Use of this innovative technology will result in a reduction in CO2 emissions of 125,000 tonnes a year, equivalent to the emissions generated by the annual consumption of 84,000 Spanish households with individual natural gas-based heating systems*.

ArcelorMittal Asturias has completed its coke-oven gas injection project for Blast Furnace B in its Gijón plant, a strategic step to reduce CO2 emissions and operational costs, thanks to lower coke consumption.

ArcelorMittal Europe has a target to reduce its CO2 emissions by 30% by 2030, and an ambition to become carbon neutral by 2050. To achieve this target, ArcelorMittal Europe has two main technological pathways, innovative DRI and Smart Carbon, which were presented in the company’s first Climate Action Report, published in June 2020. Innovative DRI involves the use of hydrogen for the direct reduction of iron ore (to produce direct reduced iron, DRI), for use in both electric arc furnaces and blast furnaces. Smart Carbon is a carbon-neutral steel production path that makes use of all clean energies (circular carbon, clean electricity and carbon capture and storage (CCS)) in a controlled high-temperature reduction environment for the production of hot metal. In the first stage, the Smart Carbon path will basically use circular carbon, expanding to become hydrogen Smart Carbon when green hydrogen is widely available and affordable.

The Smart Carbon approach, as applied in the projects that the Company is working on at its European Flat Products sites, allows gases from various sources to be injected into the blast furnace. The injection of coke-oven gas, with high hydrogen content, is an effective and cost-efficient method that enables steel producers to reduce CO2 emissions immediately. ArcelorMittal Asturias has completed the most advanced project in the Company, linked to the use of coke-oven gas, and has initiated the injection of grey hydrogen (hydrogen recovered from various gases, including natural gas and coke-oven gas) into Blast Furnace B.
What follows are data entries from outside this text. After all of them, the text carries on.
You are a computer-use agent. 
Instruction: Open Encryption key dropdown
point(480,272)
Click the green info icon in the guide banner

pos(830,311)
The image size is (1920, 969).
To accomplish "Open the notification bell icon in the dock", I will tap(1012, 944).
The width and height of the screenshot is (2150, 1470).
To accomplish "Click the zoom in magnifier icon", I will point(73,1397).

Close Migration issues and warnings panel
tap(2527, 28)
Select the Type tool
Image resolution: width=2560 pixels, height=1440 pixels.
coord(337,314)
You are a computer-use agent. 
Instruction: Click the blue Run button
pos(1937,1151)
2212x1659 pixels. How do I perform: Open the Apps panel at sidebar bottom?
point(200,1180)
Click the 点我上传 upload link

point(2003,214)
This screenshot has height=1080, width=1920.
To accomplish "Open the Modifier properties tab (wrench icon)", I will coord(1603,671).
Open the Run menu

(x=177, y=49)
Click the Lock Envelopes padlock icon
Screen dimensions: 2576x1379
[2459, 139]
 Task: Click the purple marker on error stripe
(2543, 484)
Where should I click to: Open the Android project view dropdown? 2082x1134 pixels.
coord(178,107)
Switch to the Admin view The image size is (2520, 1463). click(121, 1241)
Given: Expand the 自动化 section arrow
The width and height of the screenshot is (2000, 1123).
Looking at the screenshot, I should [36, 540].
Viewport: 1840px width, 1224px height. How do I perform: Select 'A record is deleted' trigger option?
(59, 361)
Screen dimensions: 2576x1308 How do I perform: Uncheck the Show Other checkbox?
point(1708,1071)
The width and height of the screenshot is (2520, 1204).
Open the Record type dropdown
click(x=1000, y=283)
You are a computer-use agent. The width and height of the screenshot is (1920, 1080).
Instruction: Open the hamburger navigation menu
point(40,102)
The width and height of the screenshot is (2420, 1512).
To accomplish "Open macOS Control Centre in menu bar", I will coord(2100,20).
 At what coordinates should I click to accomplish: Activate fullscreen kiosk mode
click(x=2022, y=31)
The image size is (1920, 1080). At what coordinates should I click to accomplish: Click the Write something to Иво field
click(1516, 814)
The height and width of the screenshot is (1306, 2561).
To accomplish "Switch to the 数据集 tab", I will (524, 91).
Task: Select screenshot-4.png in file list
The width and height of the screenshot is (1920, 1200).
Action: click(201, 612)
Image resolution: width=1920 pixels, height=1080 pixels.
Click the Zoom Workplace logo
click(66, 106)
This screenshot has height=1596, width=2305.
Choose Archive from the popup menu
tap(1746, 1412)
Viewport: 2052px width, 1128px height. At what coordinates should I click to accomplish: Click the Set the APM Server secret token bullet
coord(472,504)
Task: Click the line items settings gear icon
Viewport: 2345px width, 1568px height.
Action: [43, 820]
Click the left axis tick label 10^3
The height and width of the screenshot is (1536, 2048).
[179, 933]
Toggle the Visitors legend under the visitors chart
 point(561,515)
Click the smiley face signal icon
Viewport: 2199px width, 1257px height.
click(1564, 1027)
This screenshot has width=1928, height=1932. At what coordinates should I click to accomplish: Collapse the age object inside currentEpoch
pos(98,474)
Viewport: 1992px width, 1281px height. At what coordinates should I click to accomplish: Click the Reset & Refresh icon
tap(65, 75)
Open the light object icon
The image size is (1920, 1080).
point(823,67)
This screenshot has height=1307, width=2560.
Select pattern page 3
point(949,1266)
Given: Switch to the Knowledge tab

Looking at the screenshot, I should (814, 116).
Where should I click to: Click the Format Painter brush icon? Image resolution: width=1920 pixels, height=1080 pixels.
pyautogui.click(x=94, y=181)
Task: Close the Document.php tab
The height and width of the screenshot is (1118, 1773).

A blueprint image of the coke gas injection project at the Alto B Furnace at ArcelorMittal's Gijón operations, Spain.

The Asturias project is based on the idea of reducing the amount of CO2 generated in the hot metal production process, through the reuse of part of the gas generated in the coke oven batteries to partially replace the coke used as fuel in the blast furnace. With the same circular economy approach, the plant is finalising the work that will allow coke-oven gas to be supplied to the reheating furnaces in the Heavy Plate and Rail mills in the coming weeks, thus reducing the consumption of natural gas and the generation of CO2. These rolling mills process steel slabs and billets from the Avilés and Gijón steel plants, transforming them into heavy plates and rails, respectively.

Oswaldo Suárez, CEO of ArcelorMittal’s Asturias Cluster

“The injection of coke-oven gas into Blast Furnace B is an important milestone in the transformation of our processes to progress towards a more sustainable, low-carbon production model.”

*Based on a recent study by the Spanish Institute for Energy Diversification and Savings (IDAE).